MATERIAL TO PROCESS:
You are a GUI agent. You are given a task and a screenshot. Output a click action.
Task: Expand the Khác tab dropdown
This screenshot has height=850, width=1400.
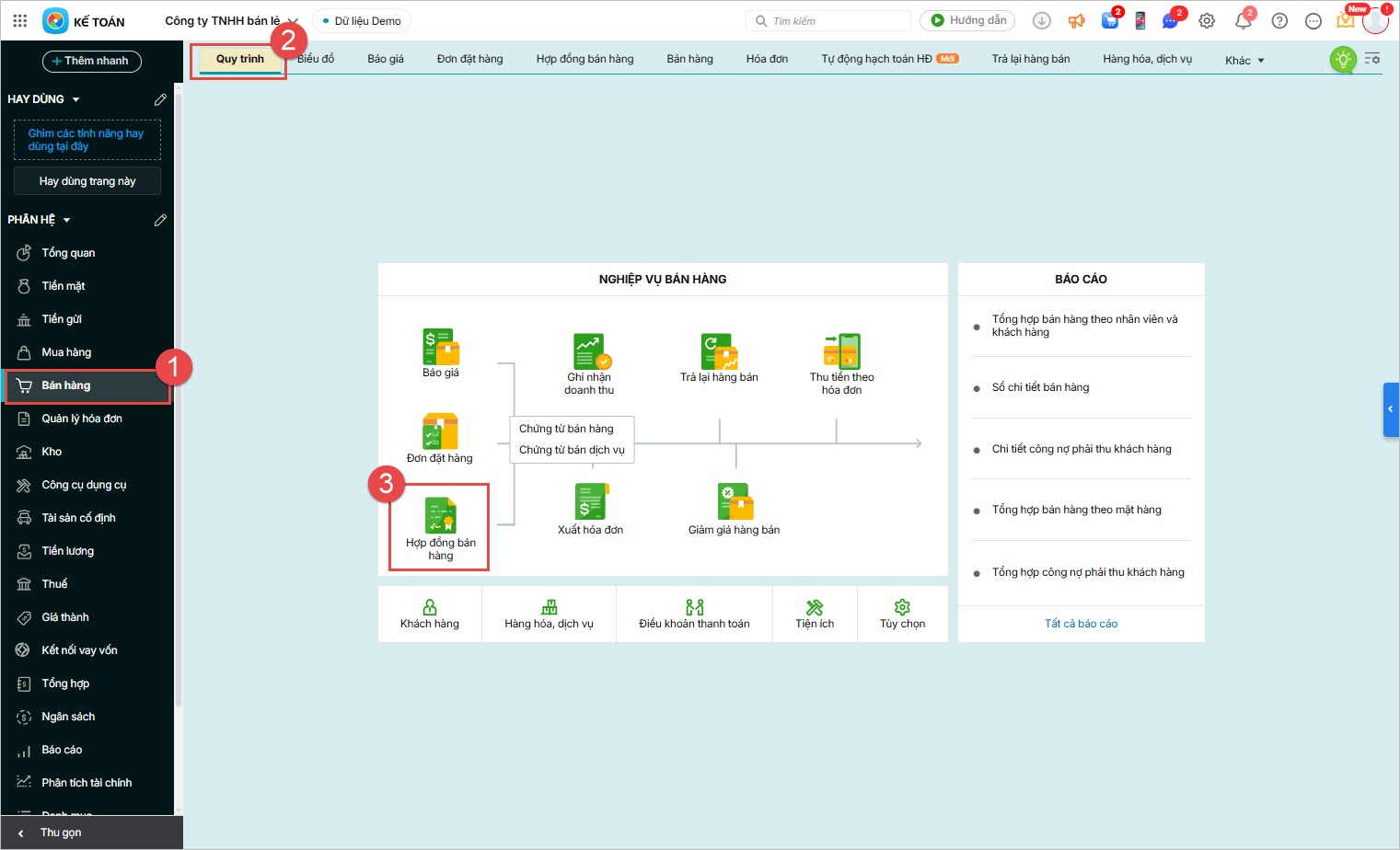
...
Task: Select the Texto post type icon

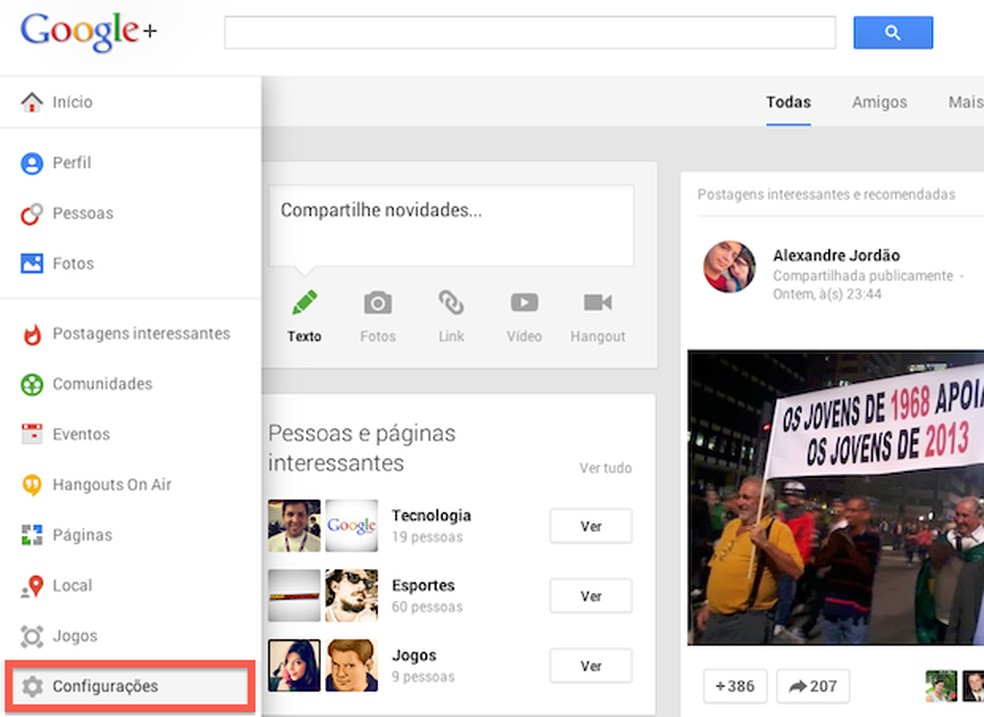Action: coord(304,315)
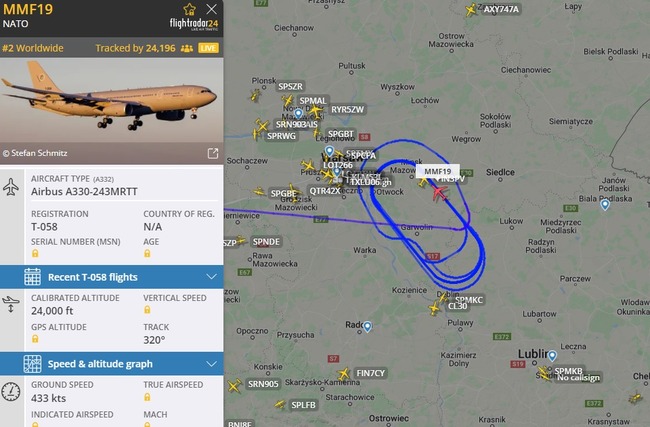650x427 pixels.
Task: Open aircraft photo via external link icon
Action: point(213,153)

TASK:
Return all lines in the data that include the word "screenshot".

TASK SOLUTION:
You are a GUI agent. You are given a task and a screenshot. Output a click action.
This screenshot has height=850, width=1400.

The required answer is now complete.